A meeting between St Erth residents, parish councillors and senior staff from South West Water (SWW) at the village’s sewage treatment works has resulted in an action plan being drawn up to address issues about the long-standing ‘pong’ in the village.
The meeting last Friday was arranged by West Cornwall MP Derek Thomas after he was contacted by villagers who have set up a petition demanding action over the continuing stench from the plant – a smell which was particularly bad in the recent spell of warm weather.
Mike Matthews, one of the residents at the meeting, said it had been ‘unbearable’ at times – over the May Bank Holiday his seven-year-old daughter had gone outside and been physically sick.
“The issue of smell from the treatment works has been going on for in excess of 20 years but it’s 2017 now and the time has come for us to say ‘enough is enough’,” he said.
“As residents, we can’t go out into our gardens on nice days or leave our windows open – it’s an embarrassment having people round to the house and the quality of life is miserable.
“In addition, the A30, which runs next to the treatment works, is the gateway to West Cornwall and the smell gives a terrible impression for visitors – what an embarrassment for our tourism industry.”
As well as the smell, the residents also complained about the difficulty in logging complaints with SWW as well as issues around sound and light pollution and the movement of heavy goods vehicles.

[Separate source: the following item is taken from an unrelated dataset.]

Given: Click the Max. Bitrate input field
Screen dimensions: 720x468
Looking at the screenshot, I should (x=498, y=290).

During a tour of the plant residents identified a noxious smell coming from one of the older tanks – a tank which is due to be replaced later this year as part of an ongoing £8 million investment programme.

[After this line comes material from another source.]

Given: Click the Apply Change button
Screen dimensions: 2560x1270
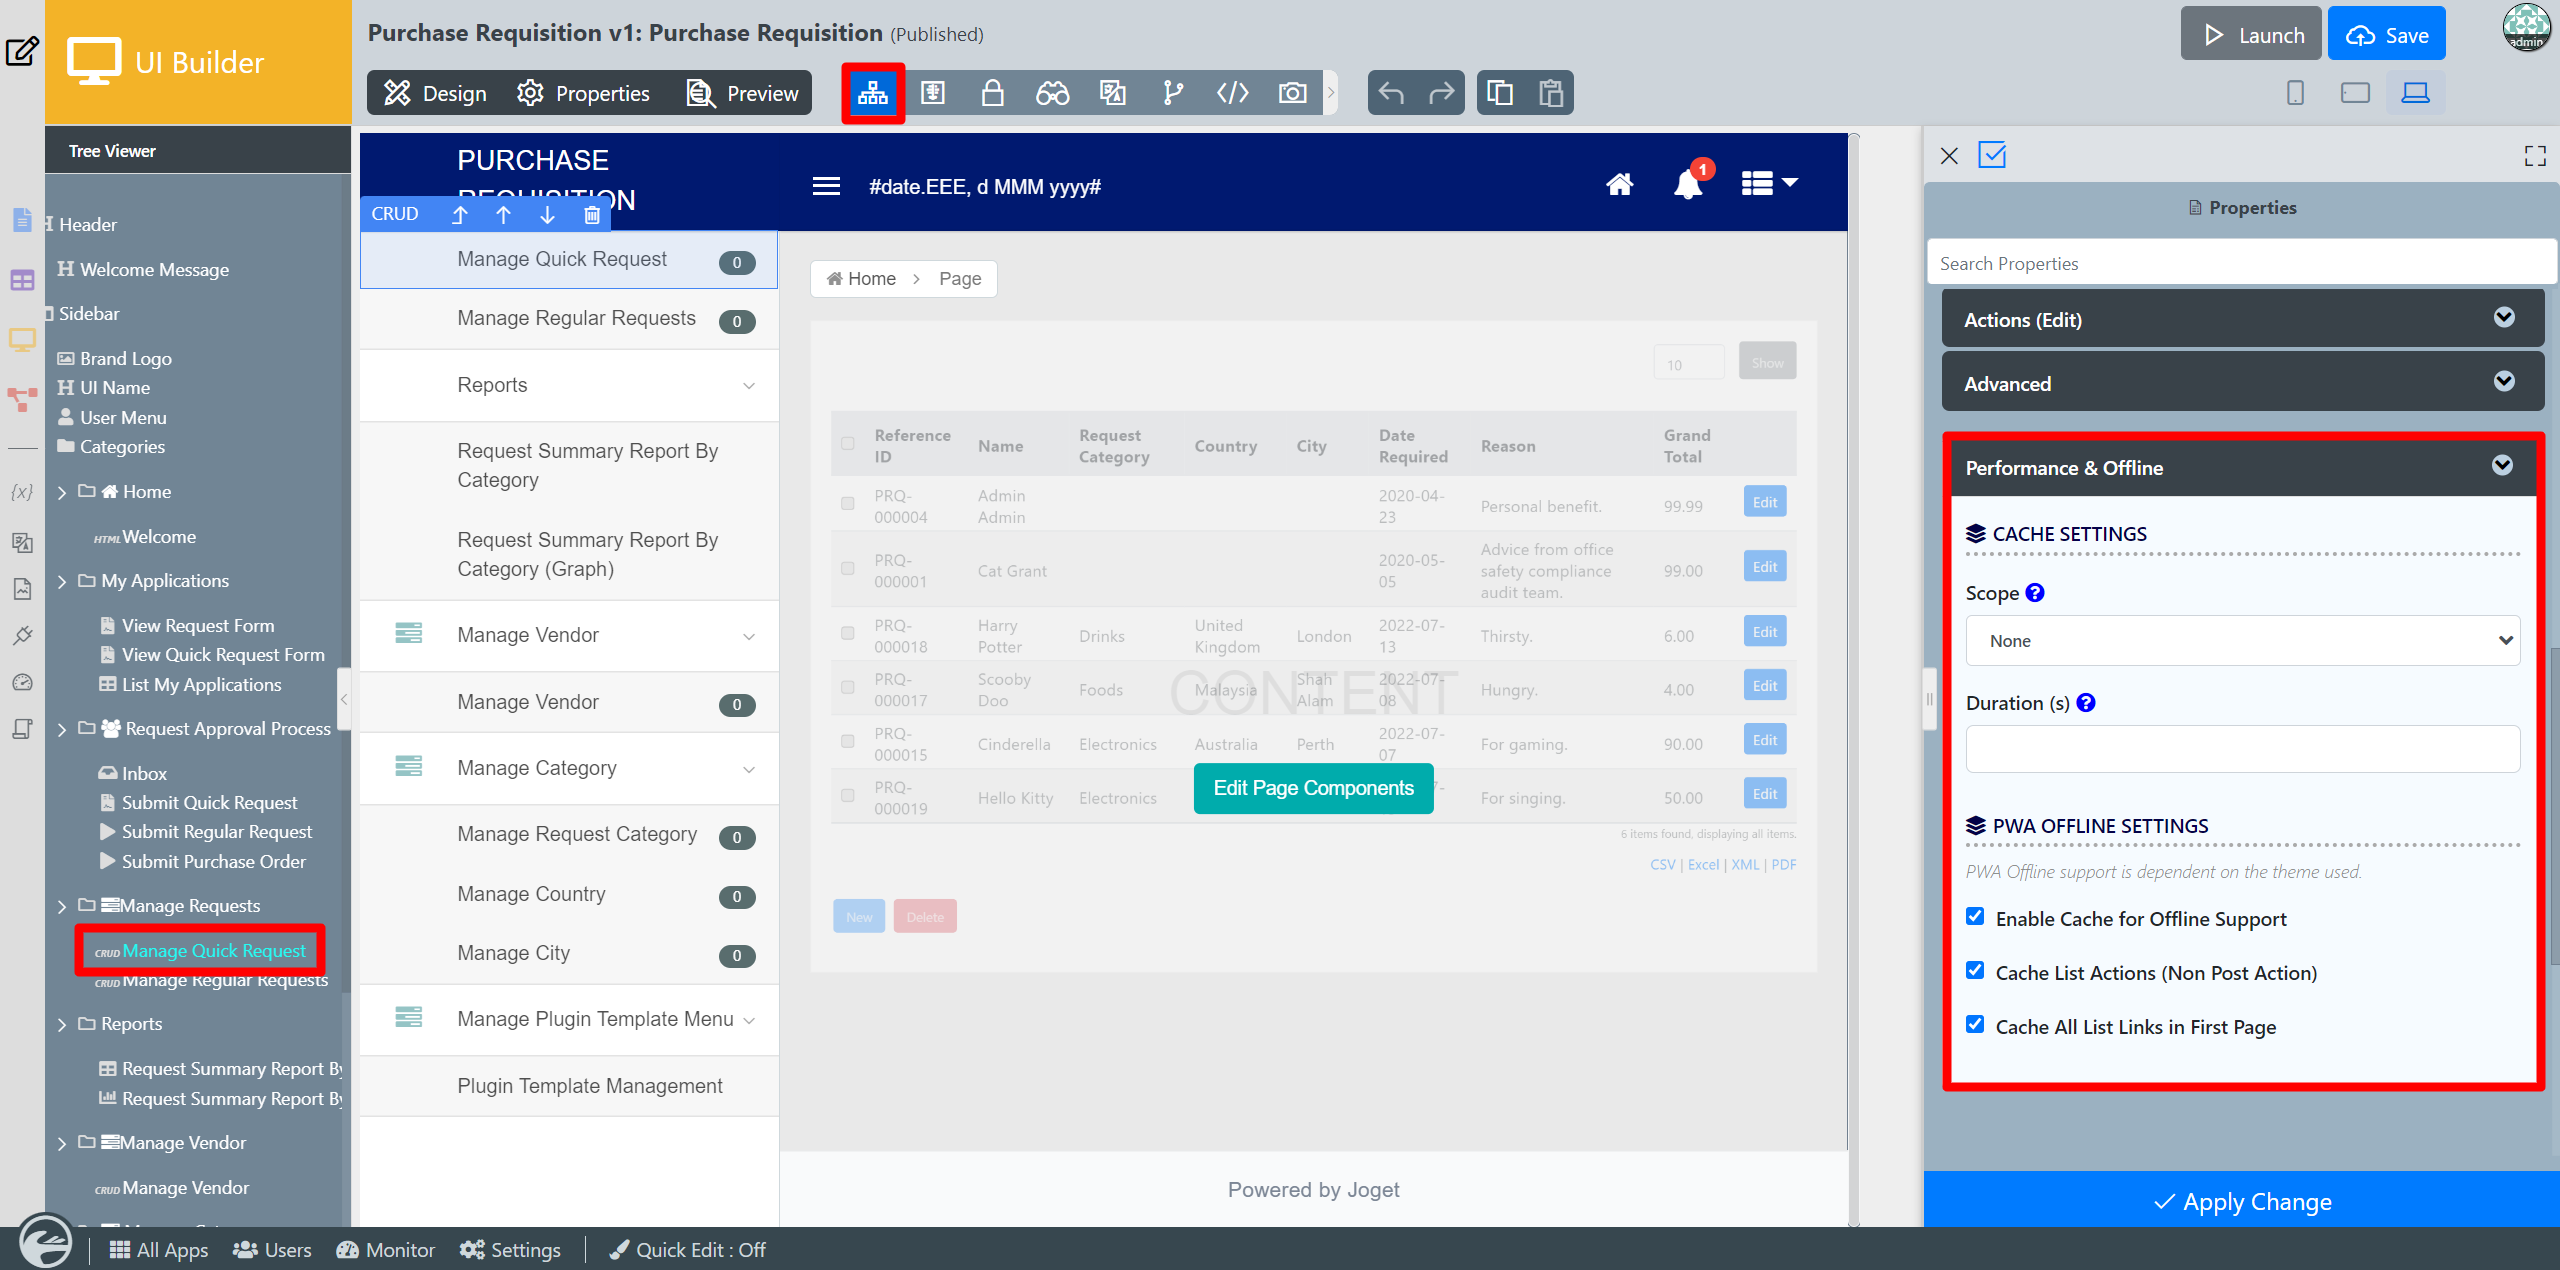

Afterwards an action plan was agreed which included SWW saying they would consult specialists to see if temporary measures could be introduced to prevent the smell coming from the tank identified by residents.
SWW also agreed to take immediate action to improve communication links between the plant and local villagers – by inviting residents on to the odour liaison group and by introducing a texting line which has been successful in other parts of the county; they would also investigate the possibility of installing odour detection equipment around the site.

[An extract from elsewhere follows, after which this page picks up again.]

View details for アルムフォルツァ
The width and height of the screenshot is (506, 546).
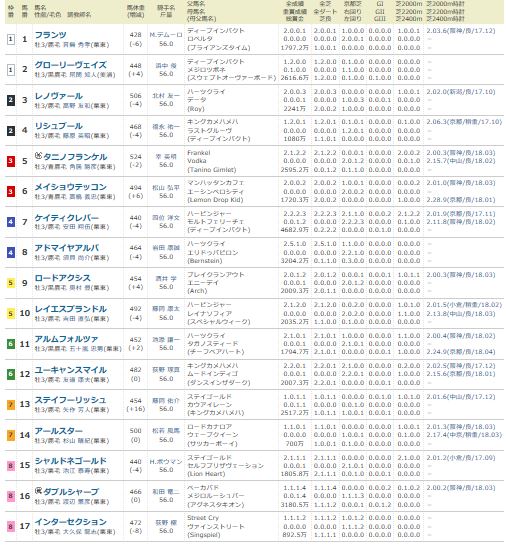click(x=67, y=339)
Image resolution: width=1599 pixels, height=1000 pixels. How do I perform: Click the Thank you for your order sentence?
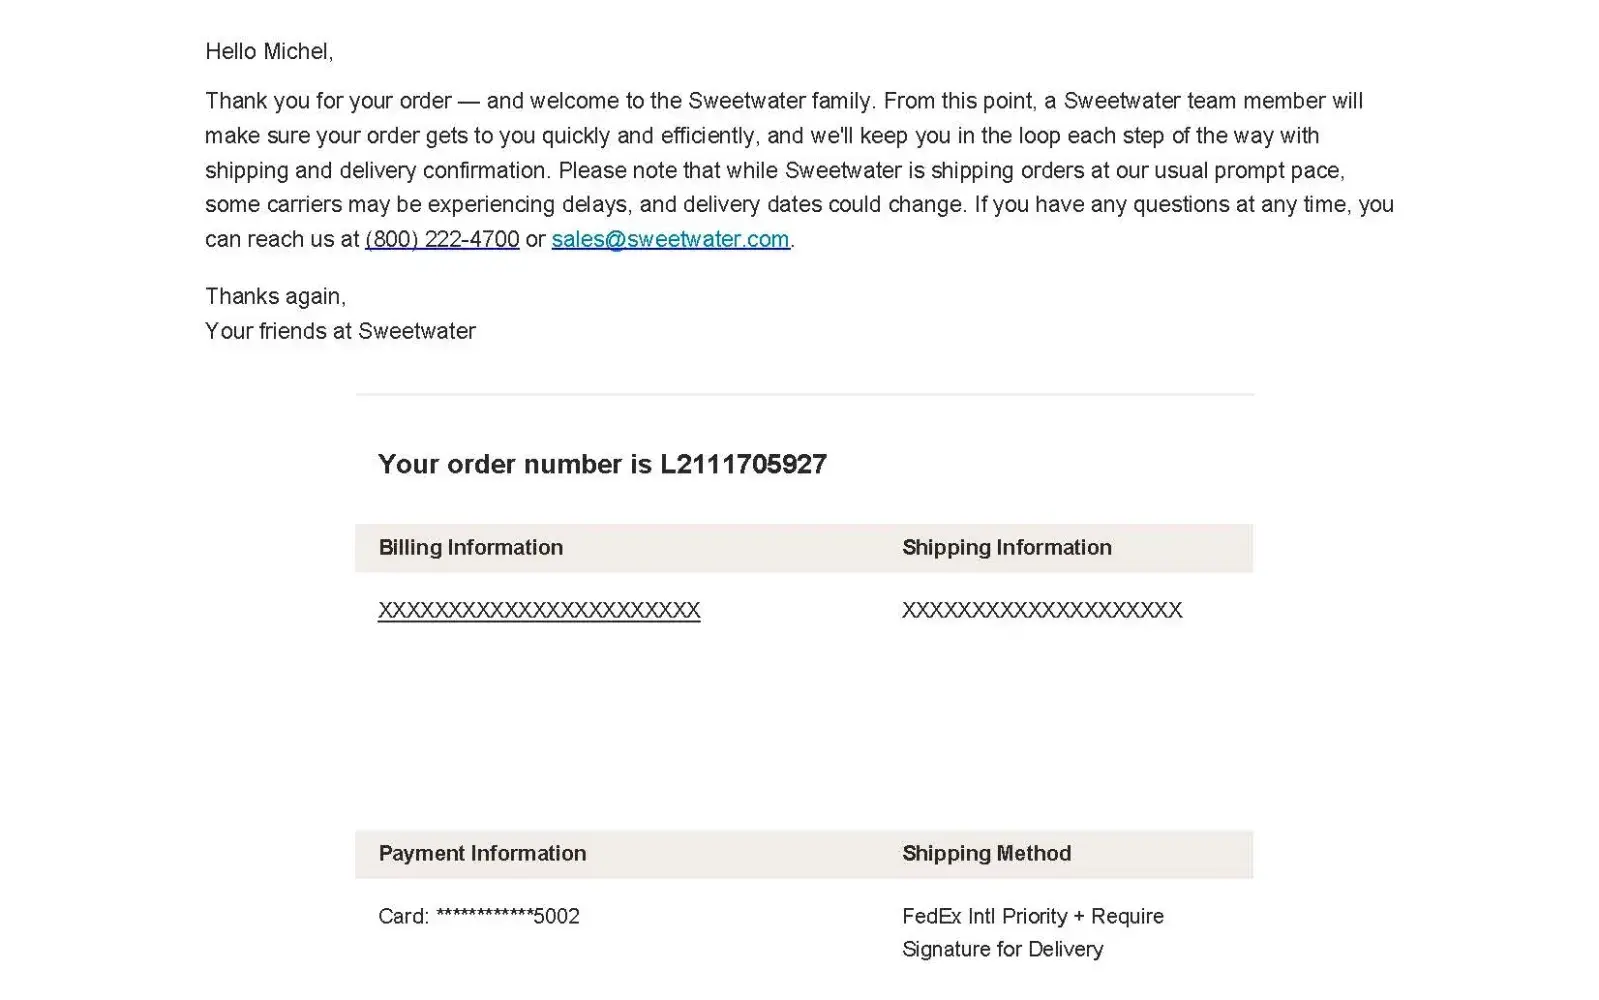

Mr Thomas said it had been a “very constructive meeting” and the first step towards “restoring trust and dialogue” between SWW and the local community.
“There is no doubt that the residents of St Erth have had to put up with a sickening smell for far too long,” he said.
“If SWW need to install new technology and equipment to deal with the problem, I will do all I can to put pressure on the top management of SWW to ensure that that investment happens but I hope that the action plan put in place on Friday will result in measures that will resolve the problems very speedily.
“There seems to be a spirit of co-operation from both sides and a resolve to find a permanent solution.”